Data supplied START
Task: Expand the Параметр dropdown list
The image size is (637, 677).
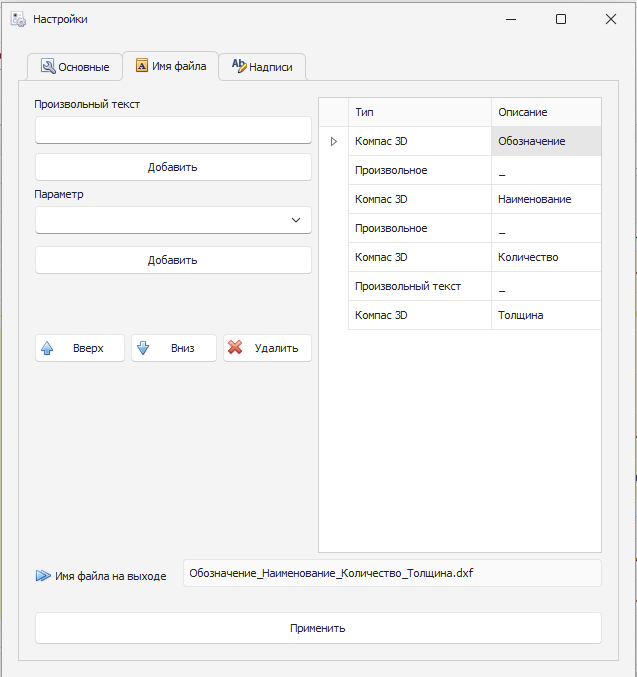Action: coord(295,220)
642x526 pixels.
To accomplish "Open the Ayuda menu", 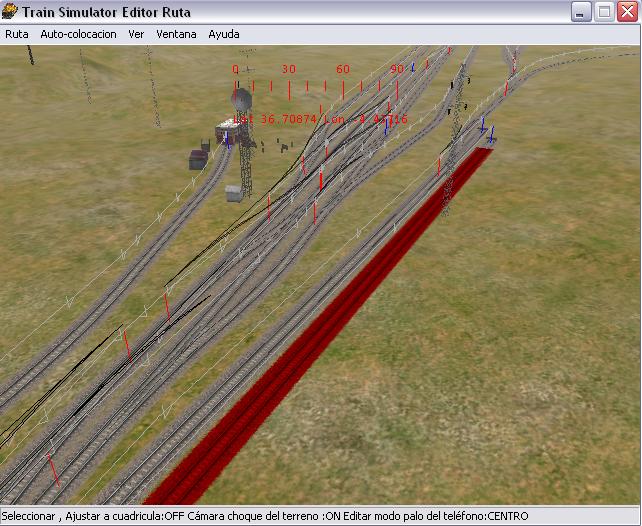I will (223, 34).
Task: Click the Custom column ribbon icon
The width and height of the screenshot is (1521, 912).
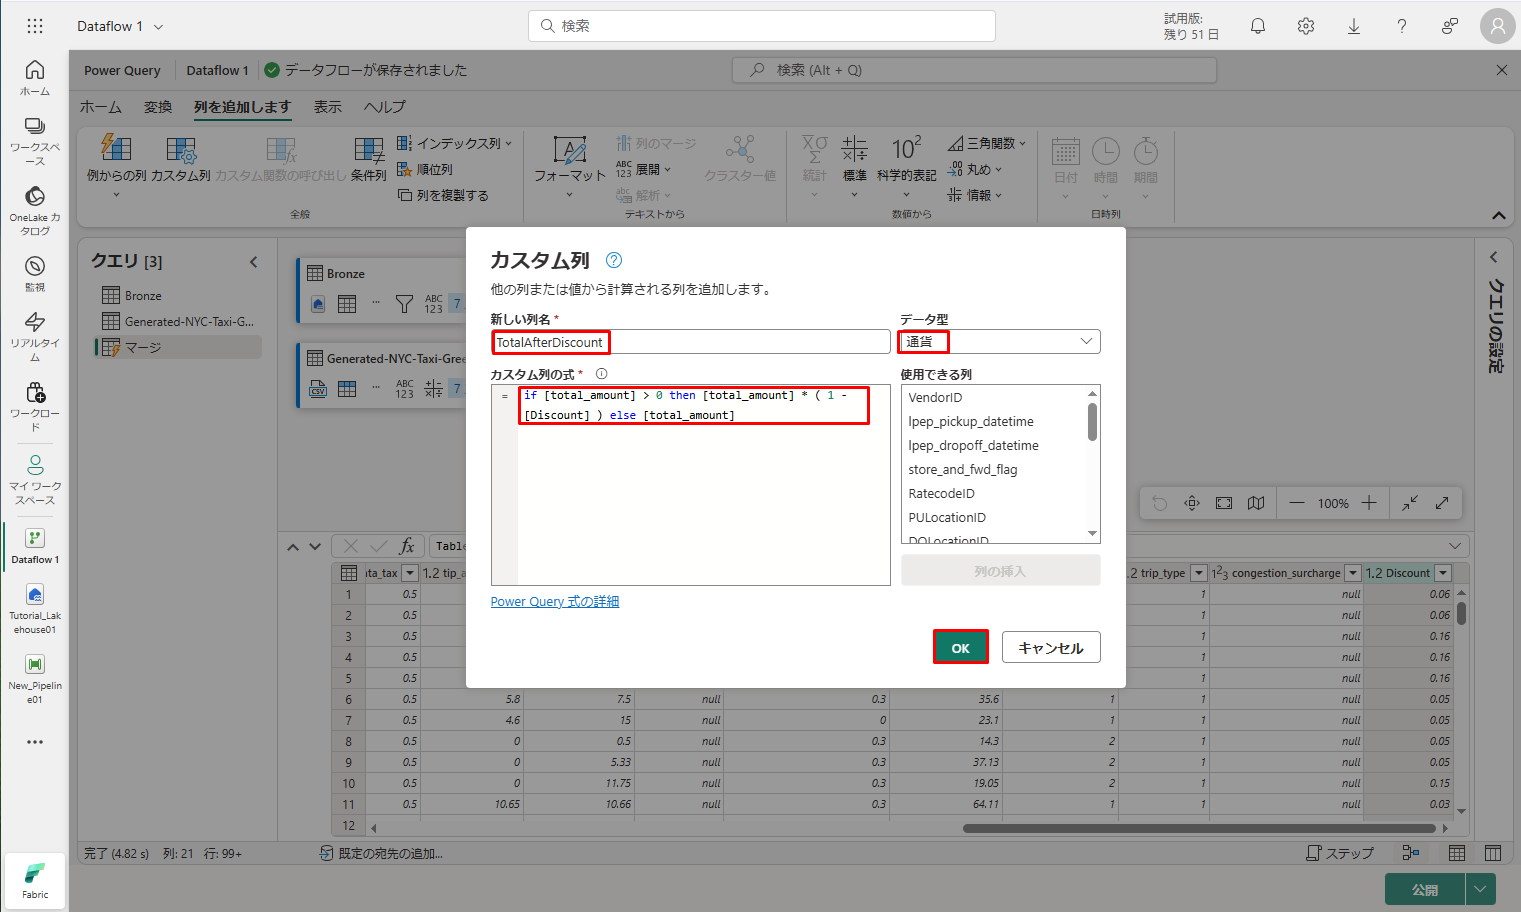Action: coord(181,160)
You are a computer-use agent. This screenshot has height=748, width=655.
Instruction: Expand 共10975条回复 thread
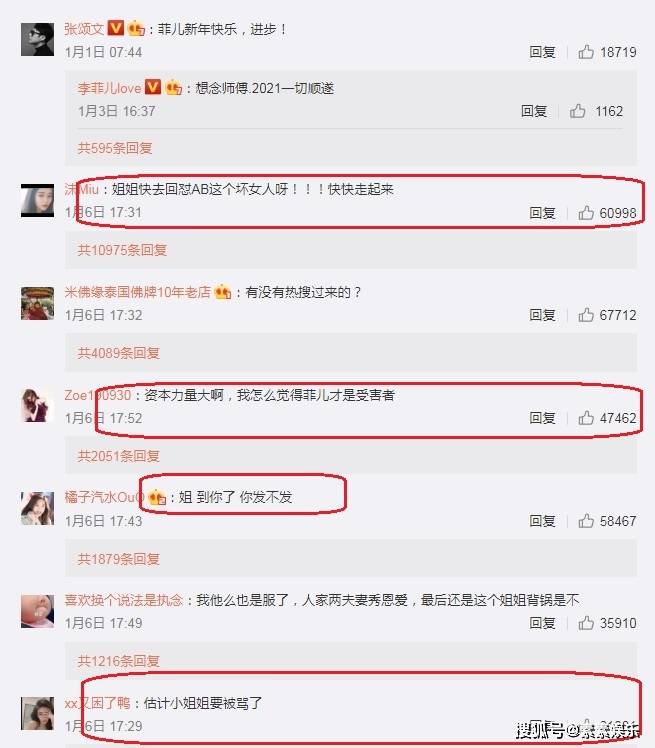[122, 249]
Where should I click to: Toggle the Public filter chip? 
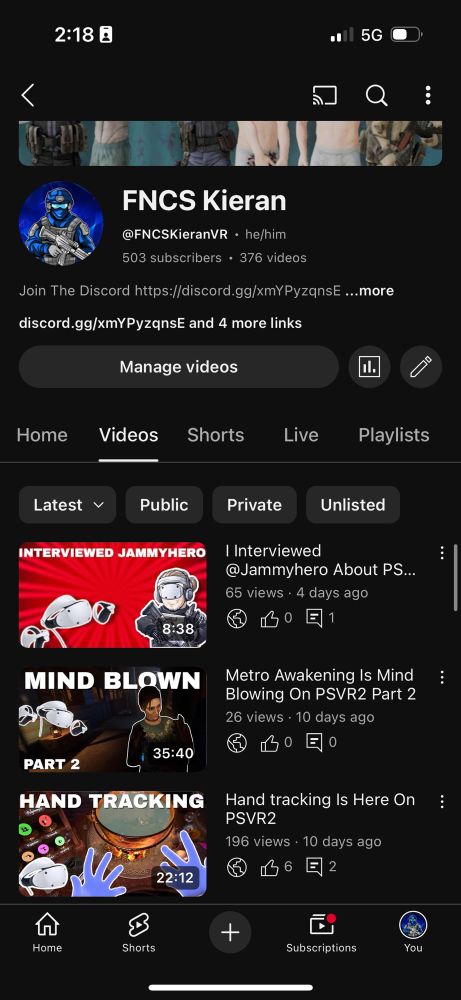tap(164, 504)
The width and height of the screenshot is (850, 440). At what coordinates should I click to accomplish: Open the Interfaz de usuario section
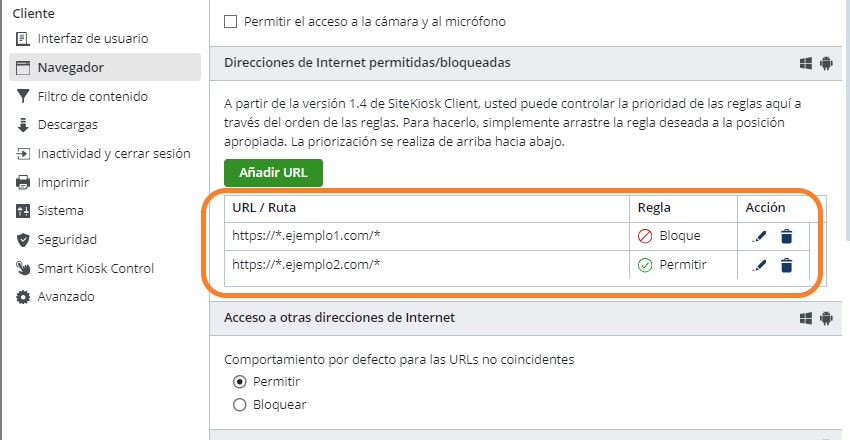[x=92, y=39]
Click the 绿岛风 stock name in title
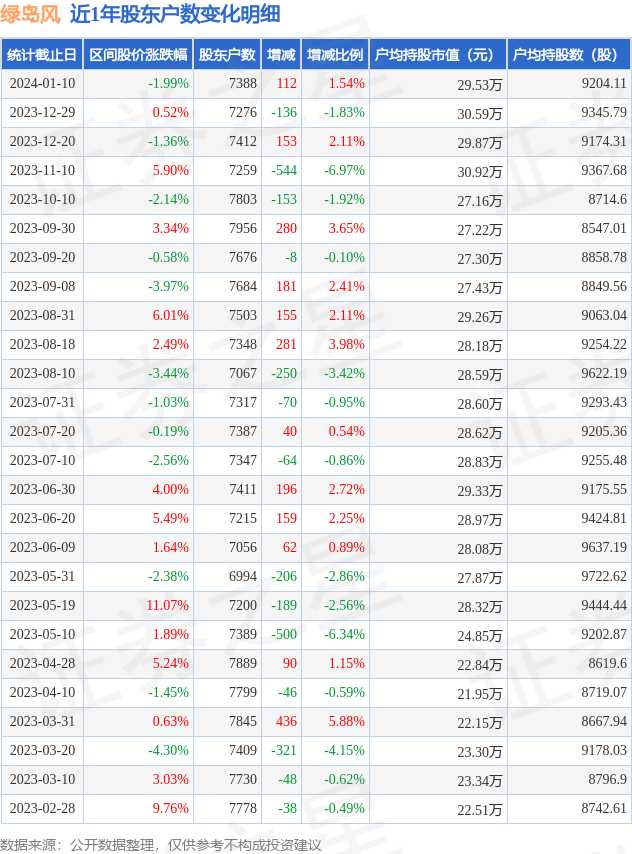632x854 pixels. click(30, 14)
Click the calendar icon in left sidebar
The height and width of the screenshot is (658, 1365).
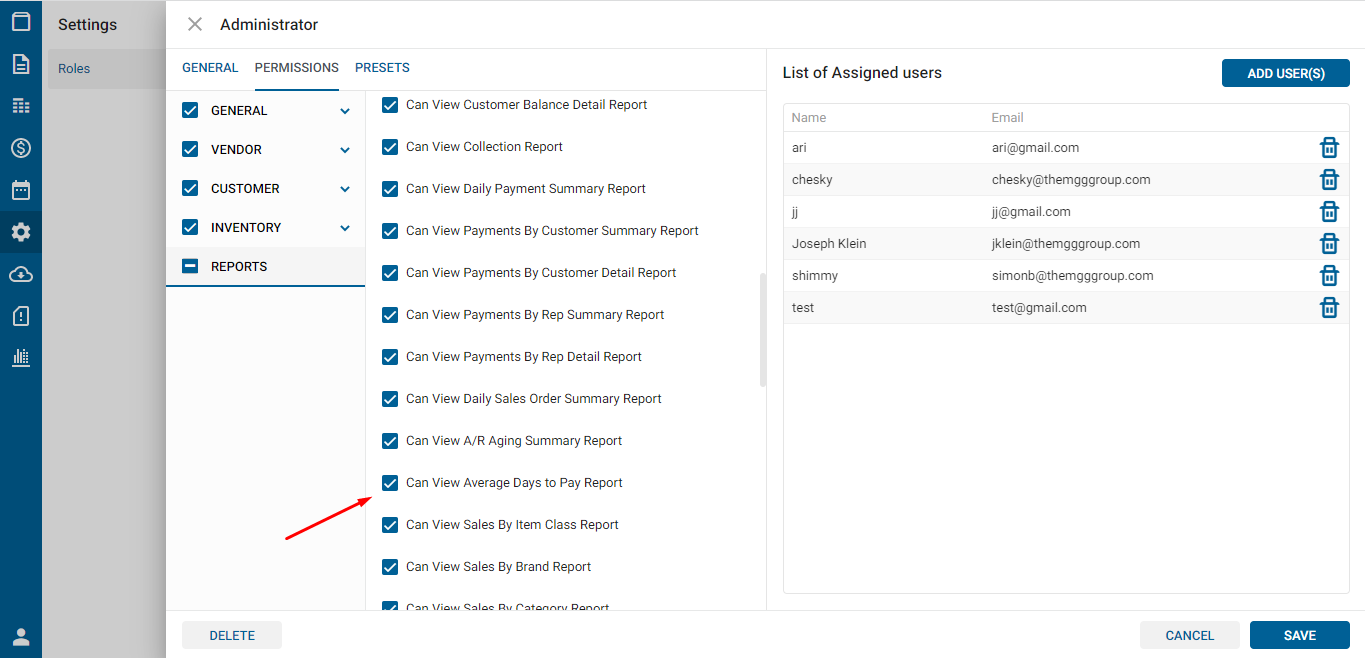click(21, 190)
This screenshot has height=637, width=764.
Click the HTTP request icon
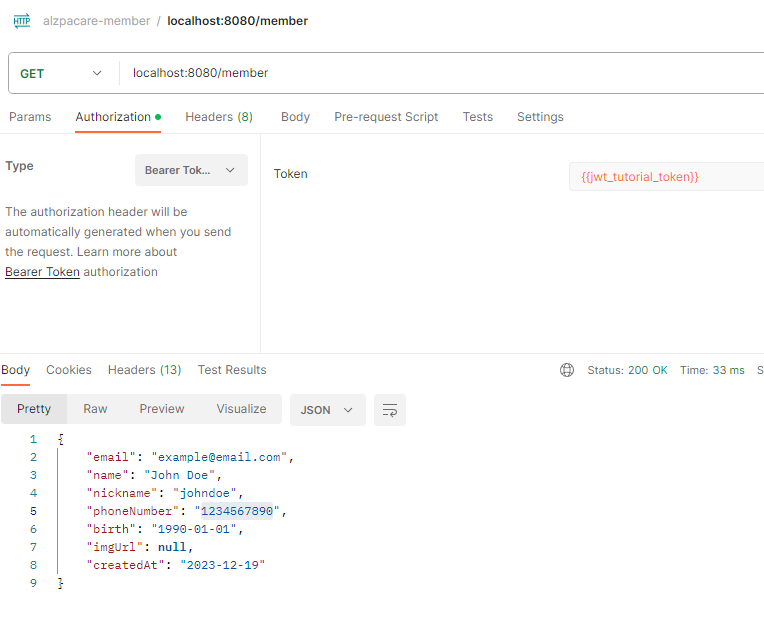[21, 20]
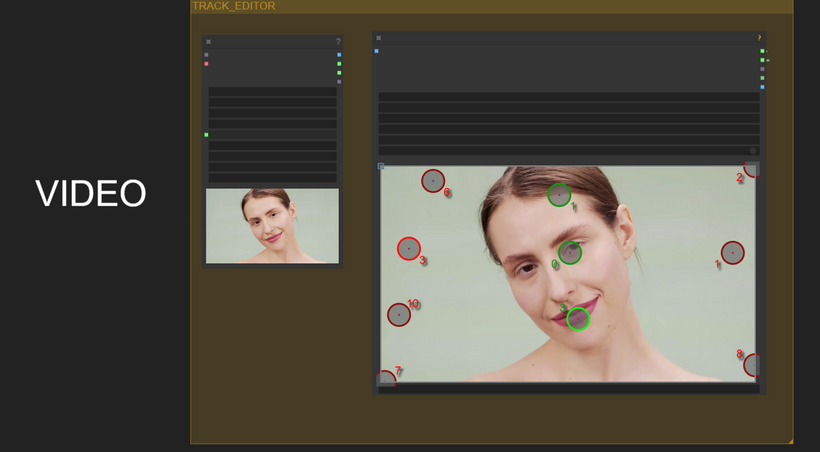Select red track point 3
Image resolution: width=820 pixels, height=452 pixels.
point(408,249)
Data supplied END
• **Aim of the exercise**
Give again, word for word, only the lines from the one with "You are a computer-use" through the last line of the entries, both included; no pictures go in the copy.

• **Your response**
You are a computer-use agent. This screenshot has height=748, width=655.
Instruction: Expand 共10975条回复 thread
[122, 249]
Where should I click to: Toggle the Public filter chip? 
tap(164, 504)
The width and height of the screenshot is (850, 440). At what coordinates should I click to accomplish: Open the Interfaz de usuario section
[x=92, y=39]
Click the 绿岛风 stock name in title
632x854 pixels. click(30, 14)
Click the calendar icon in left sidebar
The height and width of the screenshot is (658, 1365).
click(21, 190)
This screenshot has height=637, width=764.
Click the HTTP request icon
[21, 20]
Select red track point 3
Image resolution: width=820 pixels, height=452 pixels.
point(408,249)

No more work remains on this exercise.